Here’s the good news. Because of awareness, sexual assault has fallen by more than 50% in recent years.
You know, I’ve heard people say the opinion of a man has no real value in this conversation, since it mostly “effects women.” I find this offensive for several reasons.
1) It implies that there are no male victims, when clearly there are.
2) These staggering statistics point to an issue that is far reaching. Certainly this effects more than “just women.”
Victims of rape are mothers, fathers, siblings, friends, co-workers, leaders, the homeless, etc etc etc. And the predators are also mothers, fathers, siblings, friends, co-workers, leaders, the homeless, etc etc etc. In fact, many of the predators are also victims. We have on our hands an epidemic that effects all of us.
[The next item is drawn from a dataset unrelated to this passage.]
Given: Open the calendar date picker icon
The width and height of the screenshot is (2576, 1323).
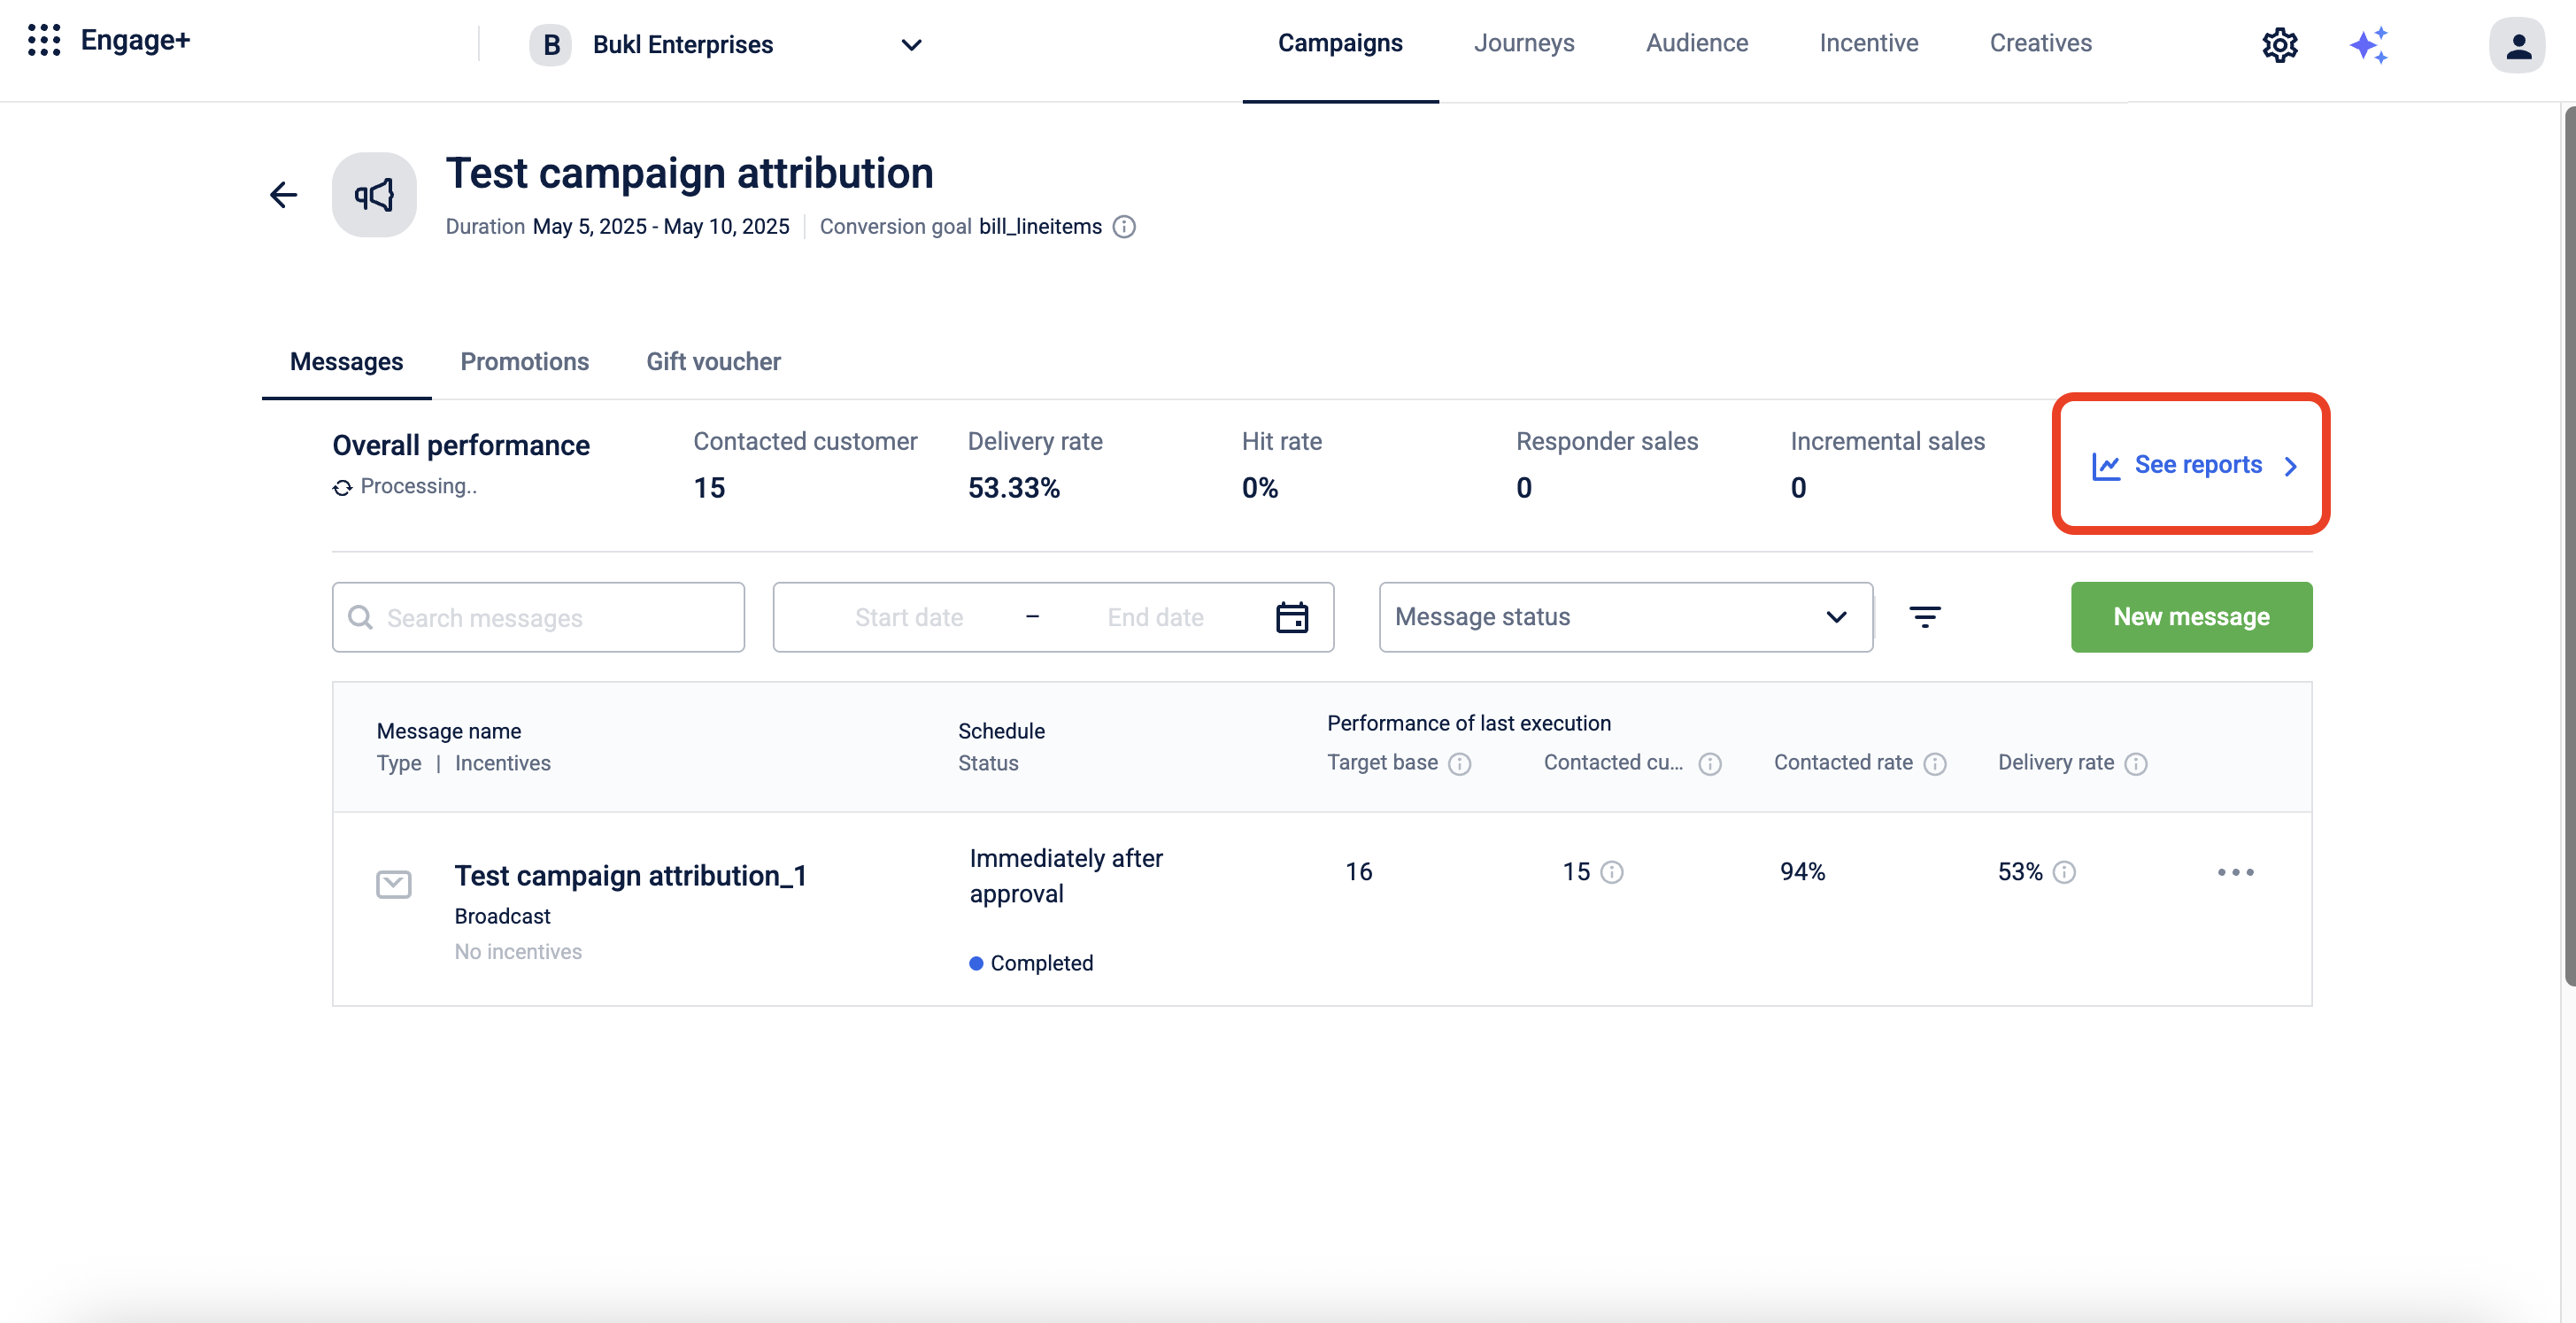Looking at the screenshot, I should pos(1291,617).
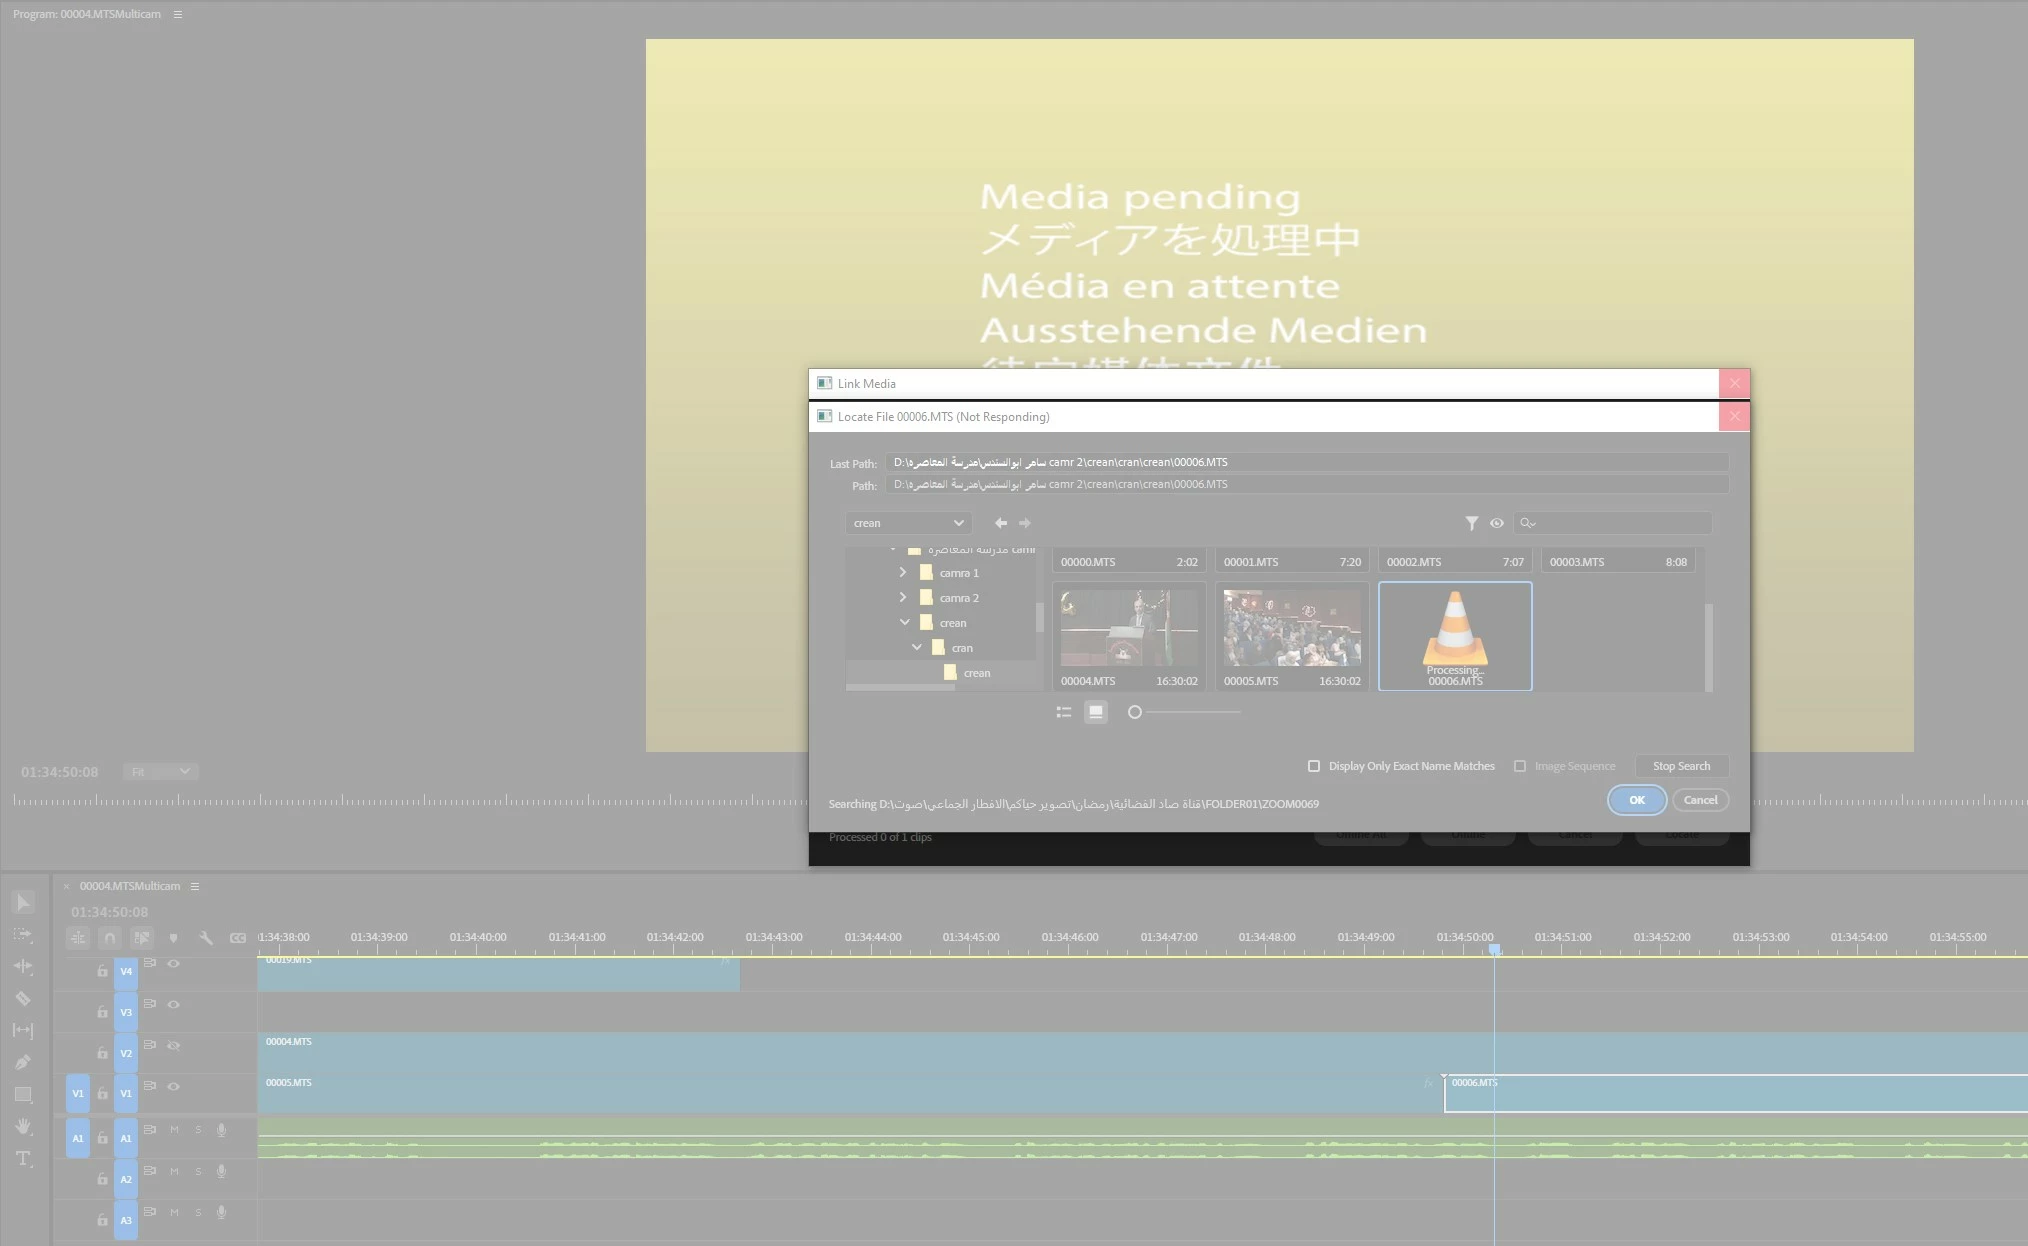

My voice may not be as valuable as that of someone who has lived through the experience, but there’s not one valid reason why I shouldn’t join in the outcry. And the same can be said for you if you have remained silent until this point.
ABOUT THE STATISTICS – FOR THE CYNICS
I can’t believe I even have to say this, but for the critics out there suggesting these accounts involve “misunderstandings” where consent was implied or somehow granted before regret set in, here comes reality. Only 11% of rapes involve a gun, knife, or other instrument of violence. And while 84% involve physical force, 5% of victims “go along” with their attacker when fear or coercion are the only weapons being used against them.
Oh, and being drunk is not an excuse. One in three perpetrators are under the influence of drugs or alcohol.
These statistics are for the United States. They don’t even exist in countries where rape is an even more common occurrence!